One Turkish police, one civilian killed in attack blamed on PKK
Turkey says its attacks are “in retaliation” for the killings of two Turkish police officers last week, for which the PKK claimed responsibility.
Mustafa Buyuk, governor for Adana province said PKK militants opened fire at the police station in the town Pozanti, touching off a clash that left two policemen and two rebels dead.
Some of the attackers who were able to escape the police have started searching the militants.
Since the past few days, the military has been carrying out daily air raids on the group’s camps in northern Iraq.
Erdogan and the AKP worry that those advances will embolden Turkey’s own 14 million Kurdish minority and rekindle a three-decade insurgency by the PKK, deemed a terrorist organization by Turkey, the United States and Europe. Turkish soldiers have also been attacked and killed. Davutoglu’s Justice and Development lost its parliamentary majority in June and has until August 24 to form a coalition government, otherwise new elections will be called.
While defending Turkey publicly, the U.S. has been urging Turkey to be “judicious” in its retaliation against the PKK, senior U.S. officials said.
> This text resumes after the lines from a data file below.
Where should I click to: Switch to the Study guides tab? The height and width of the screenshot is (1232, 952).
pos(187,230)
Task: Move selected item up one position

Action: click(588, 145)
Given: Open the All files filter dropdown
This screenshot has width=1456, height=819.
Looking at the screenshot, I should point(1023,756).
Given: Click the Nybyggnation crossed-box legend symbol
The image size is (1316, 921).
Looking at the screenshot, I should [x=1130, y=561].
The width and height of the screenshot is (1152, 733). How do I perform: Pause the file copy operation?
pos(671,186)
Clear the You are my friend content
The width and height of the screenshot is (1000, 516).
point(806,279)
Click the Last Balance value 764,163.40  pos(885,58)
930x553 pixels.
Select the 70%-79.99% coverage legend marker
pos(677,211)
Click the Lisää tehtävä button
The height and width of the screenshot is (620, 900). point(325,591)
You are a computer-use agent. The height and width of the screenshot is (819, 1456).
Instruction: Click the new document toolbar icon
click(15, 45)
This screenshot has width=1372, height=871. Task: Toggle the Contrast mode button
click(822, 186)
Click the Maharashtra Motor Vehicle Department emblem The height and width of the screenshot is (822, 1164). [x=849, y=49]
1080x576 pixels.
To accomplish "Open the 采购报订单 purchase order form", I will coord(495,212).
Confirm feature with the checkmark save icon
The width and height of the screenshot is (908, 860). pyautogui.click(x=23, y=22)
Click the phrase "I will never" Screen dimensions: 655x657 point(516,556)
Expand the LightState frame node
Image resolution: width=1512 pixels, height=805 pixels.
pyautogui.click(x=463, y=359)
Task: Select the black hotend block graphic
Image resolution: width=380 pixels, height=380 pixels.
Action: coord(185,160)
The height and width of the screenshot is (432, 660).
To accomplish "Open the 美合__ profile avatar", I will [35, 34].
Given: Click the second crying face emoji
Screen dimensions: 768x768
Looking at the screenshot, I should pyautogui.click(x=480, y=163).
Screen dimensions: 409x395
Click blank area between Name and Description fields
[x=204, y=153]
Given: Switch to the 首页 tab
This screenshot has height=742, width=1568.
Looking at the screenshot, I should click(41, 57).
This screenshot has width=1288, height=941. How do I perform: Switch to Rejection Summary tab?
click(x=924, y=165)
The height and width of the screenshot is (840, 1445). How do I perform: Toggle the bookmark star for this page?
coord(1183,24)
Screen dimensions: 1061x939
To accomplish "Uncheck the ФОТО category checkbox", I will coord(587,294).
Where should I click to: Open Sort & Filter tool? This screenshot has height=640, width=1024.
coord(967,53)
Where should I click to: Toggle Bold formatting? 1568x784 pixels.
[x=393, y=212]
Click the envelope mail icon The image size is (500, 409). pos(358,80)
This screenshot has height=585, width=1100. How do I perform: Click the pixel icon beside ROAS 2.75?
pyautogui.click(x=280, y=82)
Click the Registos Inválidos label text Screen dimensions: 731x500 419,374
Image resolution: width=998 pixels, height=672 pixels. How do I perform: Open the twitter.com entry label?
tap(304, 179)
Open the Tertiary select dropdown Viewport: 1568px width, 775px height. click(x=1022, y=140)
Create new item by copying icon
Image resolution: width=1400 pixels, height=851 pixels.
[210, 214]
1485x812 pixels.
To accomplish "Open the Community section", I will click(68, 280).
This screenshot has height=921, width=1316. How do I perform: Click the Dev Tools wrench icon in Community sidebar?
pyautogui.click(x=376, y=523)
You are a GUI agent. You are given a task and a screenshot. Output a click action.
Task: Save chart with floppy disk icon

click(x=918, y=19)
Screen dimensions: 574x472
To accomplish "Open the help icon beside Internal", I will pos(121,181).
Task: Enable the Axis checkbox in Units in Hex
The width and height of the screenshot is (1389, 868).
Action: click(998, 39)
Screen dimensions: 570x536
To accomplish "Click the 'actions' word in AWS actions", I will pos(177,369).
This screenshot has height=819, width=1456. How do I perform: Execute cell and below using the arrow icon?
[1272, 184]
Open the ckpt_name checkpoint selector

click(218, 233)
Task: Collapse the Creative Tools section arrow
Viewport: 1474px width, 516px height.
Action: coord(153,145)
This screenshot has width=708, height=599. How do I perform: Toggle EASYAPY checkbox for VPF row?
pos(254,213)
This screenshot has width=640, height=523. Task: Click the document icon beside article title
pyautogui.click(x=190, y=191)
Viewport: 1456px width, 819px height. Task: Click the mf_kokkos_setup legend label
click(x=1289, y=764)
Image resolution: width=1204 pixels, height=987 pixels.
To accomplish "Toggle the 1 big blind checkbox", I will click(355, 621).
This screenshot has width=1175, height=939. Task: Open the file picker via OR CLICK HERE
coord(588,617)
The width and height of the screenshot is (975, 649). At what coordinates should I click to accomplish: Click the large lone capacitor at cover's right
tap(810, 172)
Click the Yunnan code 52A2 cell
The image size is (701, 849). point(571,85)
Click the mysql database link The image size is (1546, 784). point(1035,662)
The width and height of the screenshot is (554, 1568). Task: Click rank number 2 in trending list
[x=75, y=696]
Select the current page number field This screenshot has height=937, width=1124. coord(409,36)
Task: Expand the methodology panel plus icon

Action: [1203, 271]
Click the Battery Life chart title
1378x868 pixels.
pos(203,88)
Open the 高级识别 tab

“His brother was trained in the mountains… he would run to the mountains himself if he could find the opportunity”, Erdogan said. It also accused Iraq of failing to keep to a pledge to prevent PKK attacks on Turkey from its territory.
Turkish Prime Minister Ahmet Davutoglu has said Turkey’s onslaught against the PKK will continue until its fighters lay down arms, despite calls from Turkey’s main pro-Kurdish political party for the resumption of peace efforts a plea the party’s co-chairman renewed on Thursday.
At least twelve members of the security forces have been killed over the past week by suspected Kurdish militants. The conflict has killed tens of thousands of people since then. The current violence has ripped apart a ceasefire declared in 2013.